▸ Source document
Kristian, thanks for more remarks!
If you “forget" the domain on the upstream server what happens if there are downstream slaves? I think you’ll break replication if they disconnect from this box and try to reconnect. Their GTID information will no longer match. IMO and if I’ve understood correctly this is broken.
It should not break replication. It is allowed for a slave with GTID position 0-1-100,10-2-200 to connect to a master that has nothing in domain 10, this is normal.
To me in a sense this is "implicit" IGNORE_DOMAIN_IDS on domains that master does not have.
I am not sure what the use-case of replicating DELETE DOMAIN to a slave would be. Domain deletion does not have a point-in-time property like normal transactions, so it does not help to have it replicated inline in the event stream. If it has an effect on a slave, this effect occurs only when the slave is restarted/reconnected.
The use-case must've been the suspected loss of connectivity by slaves.
I really think there’s a need to indicate what domains should be forgotten/ignored
If CHANGE MASTER ... IGNORE_DOMAIN_IDS is fixed to also ignore the extra domains on master upon connect, it is probably a better way to ignore domains in many cases. It is persisted (in the slave's master.info), and it can be set individually for each slave, which is more flexible (what if one slave needs to ignore a domain but another slave needs to replicate it?).
KN> The procedure to fix it will then be:
1. FLUSH BINARY LOGS, note the new GTID position.
2. Ensure that all slaves are past the problematic point with MASTER_GTID_WAIT(<pos>). After this, the old errorneous binlog files are no longer needed. 3. PURGE BINARY LOGS to remove the errorneous logs.
4. FLUSH BINARY LOG DELETE DOMAIN d
So this was what I suggested at some point related to MDEV-12012. But probably this is not the best suggestion, as I realised later.

▸ Dataset section
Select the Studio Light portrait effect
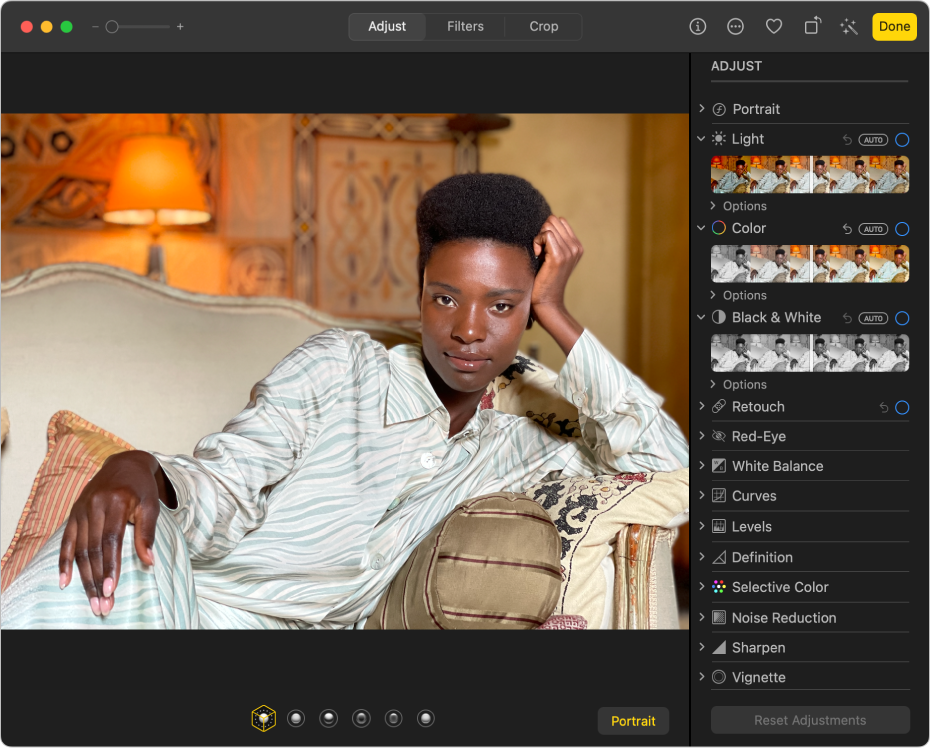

▸ Set task 1
Summarize the forum thread on deleting GTID domains in two sentences.
▸ Set task 2
Please proceed with the forum thread on deleting GTID domains, starting after its last sentence.

▸ Result 1
The forum thread on deleting GTID domains argues that forgetting a domain on the master should not break replication, since a slave whose GTID position includes a domain may connect to a master with nothing in that domain, and that replicating DELETE DOMAIN to slaves has an unclear use-case because domain deletion has no point-in-time property. It also proposes that CHANGE MASTER ... IGNORE_DOMAIN_IDS, if fixed to ignore extra domains on the master upon connect, is probably a better way to ignore domains in many cases, because it is persisted and can be set individually for each slave.

▸ Result 2
1. In MDEV-12012, two independent masters were originally using the same domain id, so their history looks diverged in terms of GTID. This can be fixed by injecting a dummy transaction to make them up-to-date with one another in that domain. Deleting (possibly valuable) part of the history is not needed.
2. Another case, a slave needs to ignore the part of the history on a master connected with some domain. IGNORE_DOMAIN_IDS, once fixed, can do this, again there is no need to delete possibly valuable history on the master.
Right. The feature we've been discussing solely deals with p.3.
3. At some point, a domain that was unused for long may no longer appear anywhere, _except_ in gtid_binlog_state and gtid_slave_pos. This may eventually clutter the output and be an annoyance. The original idea with FLUSH BINARY LOGS DELETE DOMAIN was to allow to fix this annoyance by removing such domains from gtid_binlog_state once they are no longer needed anywhere.
I am not sure my original suggestion of using PURGE LOGS was ever a good idea, or is ever needed.
I think it remains as optional which I wrote in my reply last night. Cheers, Andrei
- Kristian.